Enterococcus faecalis NBRC 100481 Protects the Intestinal Barrier via α-catenin/HMP-1 in Caenorhabditis elegans
摘要
Intestinal barrier disruption is a hallmark of gastrointestinal disorders and is also linked to metabolic diseases, posing serious health risks. Probiotic-based interventions have thus attracted growing attention. This study isolated Enterococcus faecalis NBRC 100481 from recovered colitis mice after dietary intervention with pentagalloyl glucose (PGG), and evaluated its protective effects and PGG’s regulatory role. Fermentation revealed that PGG enhanced metabolic activity of E. faecalis NBRC 100481 and promoted production of bioactive metabolites such as N-acetylglutamic acid and 4-hydroxybenzaldehyde, which reduced intestinal permeability in Caenorhabditis elegans model. The strain also modulated host responses by preserving epithelial structure and suppressing aberrant expression of VHA-6. Its protective effects were abolished in zoo-1 and hmp-1 mutant worms, suggesting a dependence on host adhesion protein-related pathways.
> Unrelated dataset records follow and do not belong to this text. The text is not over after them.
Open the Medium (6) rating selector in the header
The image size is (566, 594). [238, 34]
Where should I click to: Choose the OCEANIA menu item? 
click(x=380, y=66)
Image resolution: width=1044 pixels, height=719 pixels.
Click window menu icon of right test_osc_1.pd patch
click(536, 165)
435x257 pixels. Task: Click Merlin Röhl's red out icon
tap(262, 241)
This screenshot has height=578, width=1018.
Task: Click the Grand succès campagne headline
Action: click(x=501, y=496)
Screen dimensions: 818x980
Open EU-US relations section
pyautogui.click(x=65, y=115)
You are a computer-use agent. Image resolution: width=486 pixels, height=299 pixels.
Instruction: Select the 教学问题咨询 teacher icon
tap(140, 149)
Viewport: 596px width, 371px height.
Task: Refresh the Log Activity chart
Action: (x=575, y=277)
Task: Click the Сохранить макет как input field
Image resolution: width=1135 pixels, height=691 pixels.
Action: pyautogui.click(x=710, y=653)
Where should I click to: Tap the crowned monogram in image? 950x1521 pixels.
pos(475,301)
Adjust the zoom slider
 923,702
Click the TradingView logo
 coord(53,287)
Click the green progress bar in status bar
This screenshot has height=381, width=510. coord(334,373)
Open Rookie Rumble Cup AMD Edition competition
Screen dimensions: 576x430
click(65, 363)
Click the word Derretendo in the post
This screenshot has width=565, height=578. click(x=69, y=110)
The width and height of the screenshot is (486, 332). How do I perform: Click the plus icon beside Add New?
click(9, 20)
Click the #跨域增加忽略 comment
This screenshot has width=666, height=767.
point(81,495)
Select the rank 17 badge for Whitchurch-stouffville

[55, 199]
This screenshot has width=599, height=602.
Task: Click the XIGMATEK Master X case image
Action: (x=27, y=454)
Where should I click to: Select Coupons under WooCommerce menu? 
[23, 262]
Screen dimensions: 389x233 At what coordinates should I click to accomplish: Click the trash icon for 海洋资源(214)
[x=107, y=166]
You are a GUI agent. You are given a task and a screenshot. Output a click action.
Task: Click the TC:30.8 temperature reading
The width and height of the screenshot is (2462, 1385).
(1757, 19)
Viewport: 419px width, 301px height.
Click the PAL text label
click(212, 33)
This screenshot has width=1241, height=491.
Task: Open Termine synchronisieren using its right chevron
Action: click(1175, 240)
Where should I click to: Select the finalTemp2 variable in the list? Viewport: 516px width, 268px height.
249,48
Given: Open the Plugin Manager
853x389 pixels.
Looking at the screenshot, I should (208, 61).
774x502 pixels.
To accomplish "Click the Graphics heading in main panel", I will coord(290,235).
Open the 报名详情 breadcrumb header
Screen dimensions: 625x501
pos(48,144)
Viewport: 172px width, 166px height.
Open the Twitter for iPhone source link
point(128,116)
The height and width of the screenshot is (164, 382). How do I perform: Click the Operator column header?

Notably, it attenuated the injury-induced upregulation of α-catenin/HMP-1 in worms with intestinal injury. Collectively, E. faecalis NBRC 100481, modulated by PGG, enhances intestinal barrier function through coordinated microbial metabolite production and host regulatory pathways, with the α-catenin/HMP-1 axis involved as a downstream component. This study offers new insights into polyphenol-probiotic-host interactions and provides strain-level evidence for probiotic-based barrier repair strategies.